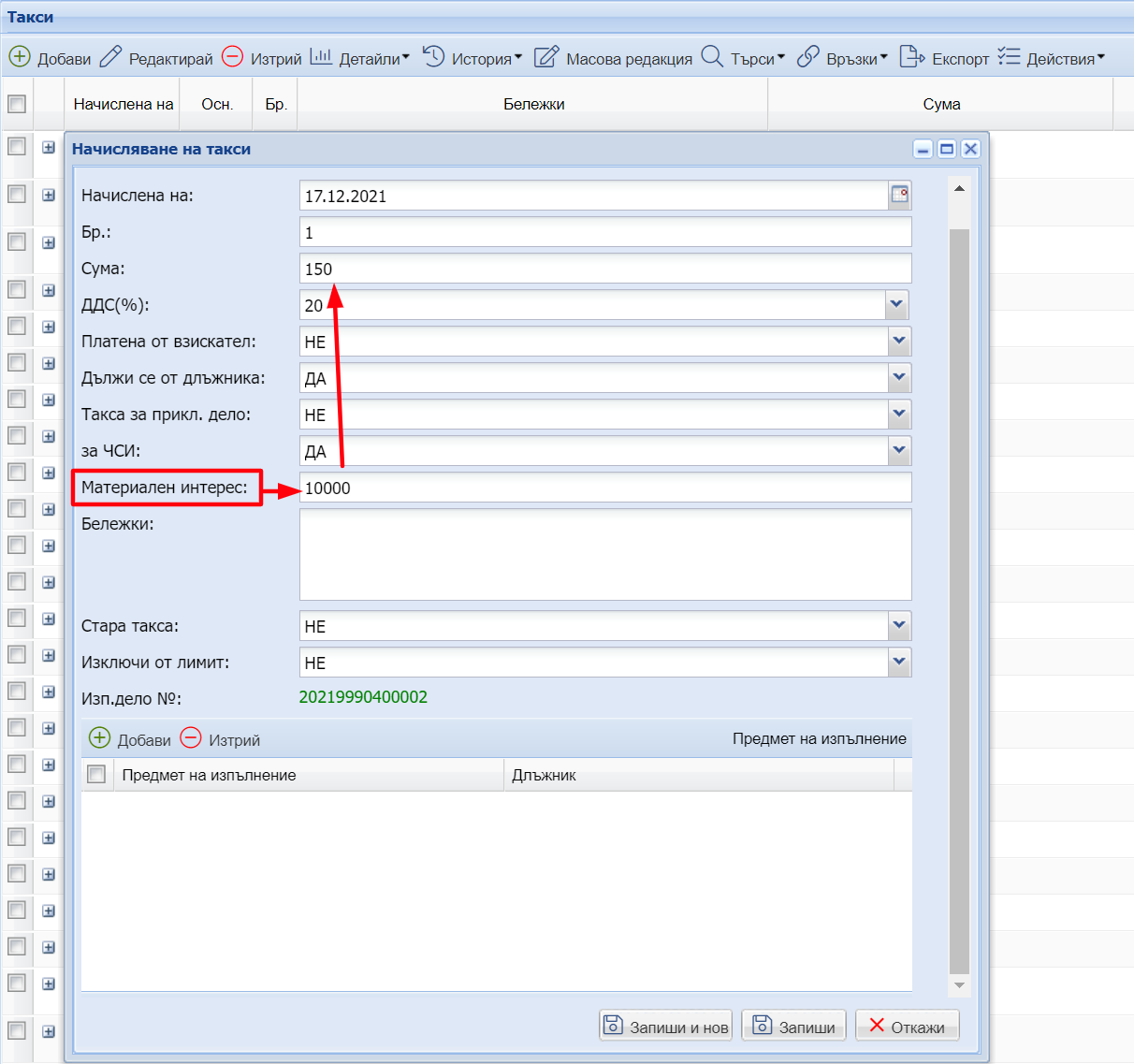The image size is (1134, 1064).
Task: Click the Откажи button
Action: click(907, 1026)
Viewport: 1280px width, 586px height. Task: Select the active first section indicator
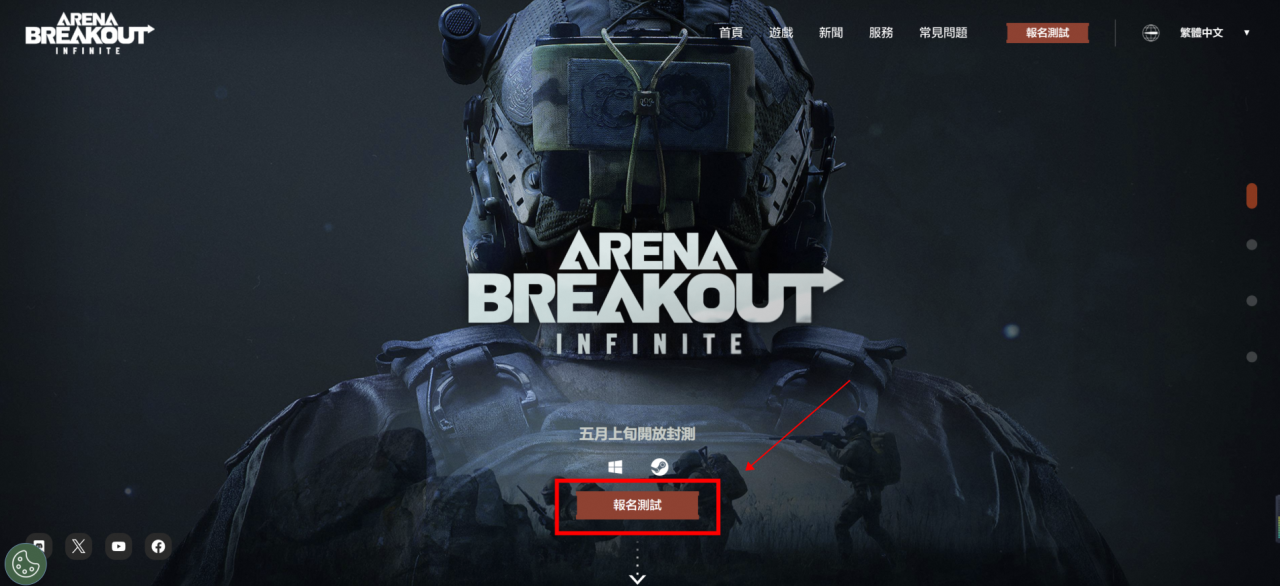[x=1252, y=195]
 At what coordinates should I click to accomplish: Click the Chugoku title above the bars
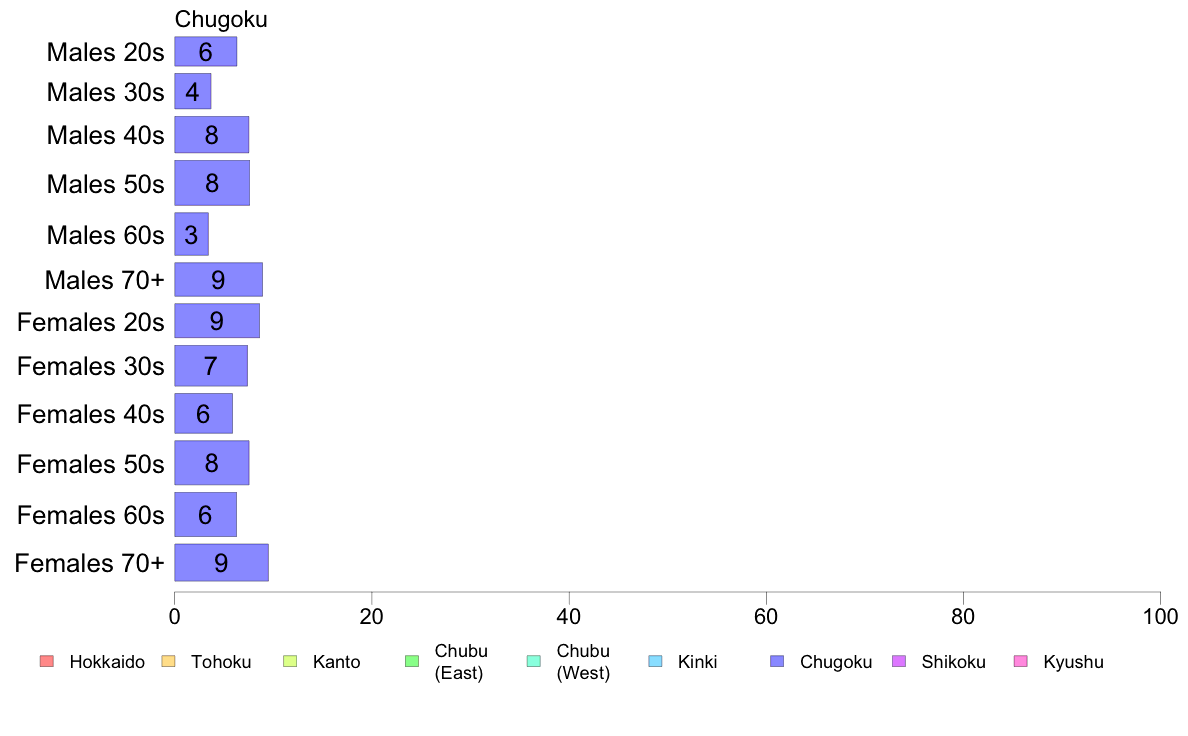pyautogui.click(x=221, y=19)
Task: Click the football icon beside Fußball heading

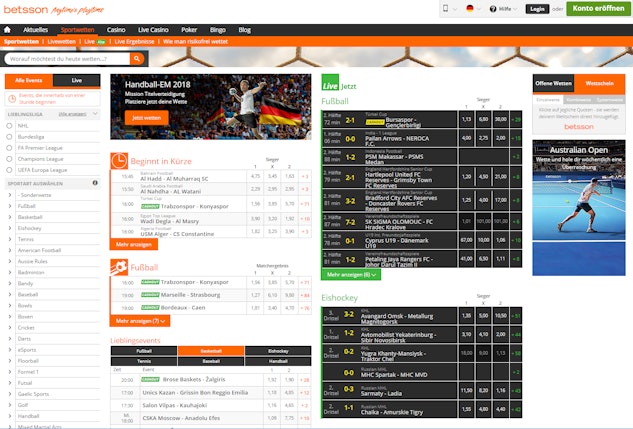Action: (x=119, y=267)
========
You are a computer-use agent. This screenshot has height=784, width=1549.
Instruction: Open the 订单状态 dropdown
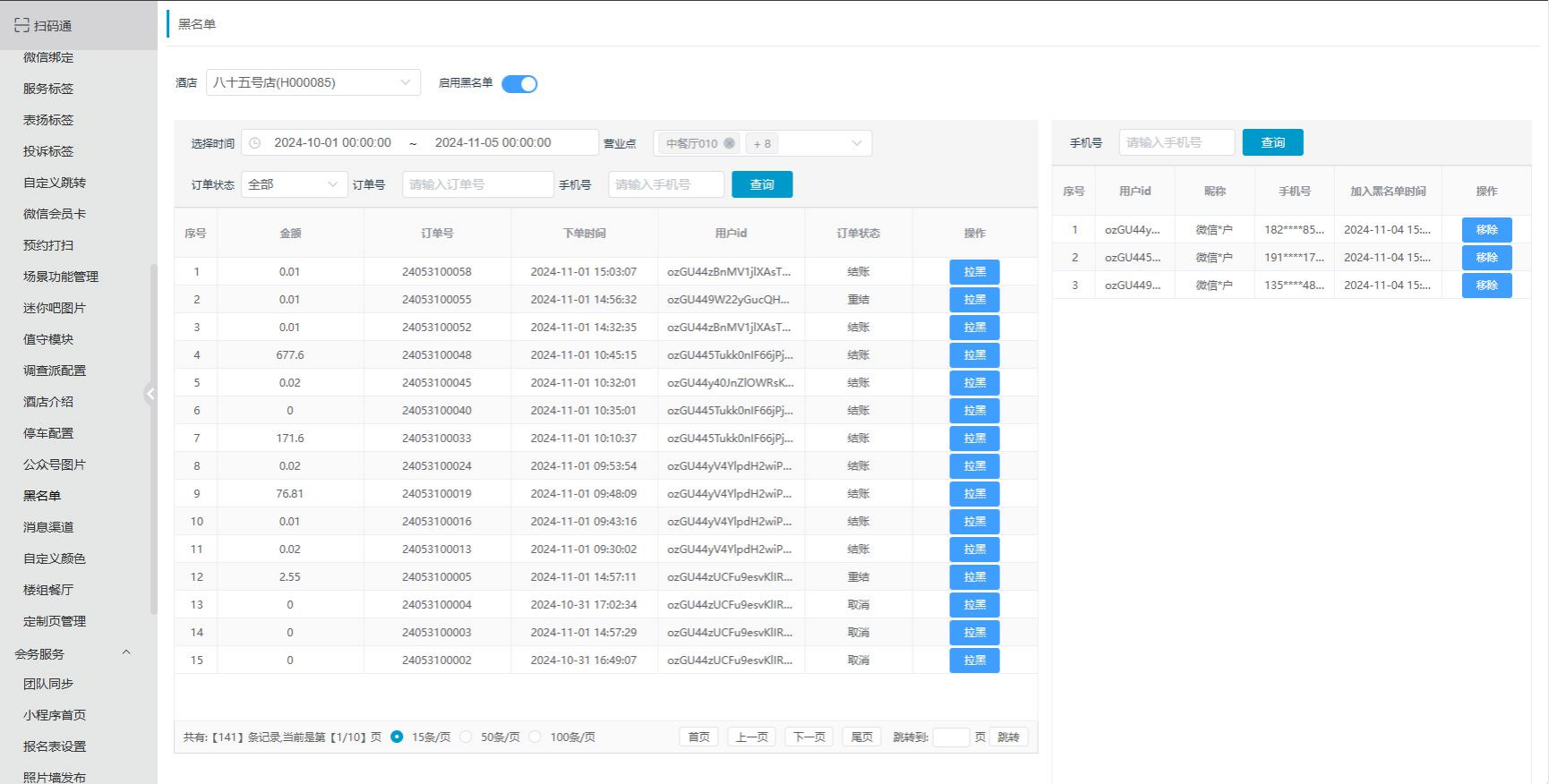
========
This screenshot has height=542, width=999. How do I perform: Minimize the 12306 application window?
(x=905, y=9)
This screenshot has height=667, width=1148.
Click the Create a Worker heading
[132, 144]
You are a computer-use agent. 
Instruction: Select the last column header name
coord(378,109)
========
- **Problem details**
Extract each line holding the word "computer" from the records.

- **Response for this exercise**
You are a computer-use agent. This screenshot has height=784, width=1549.
You are a computer-use agent. 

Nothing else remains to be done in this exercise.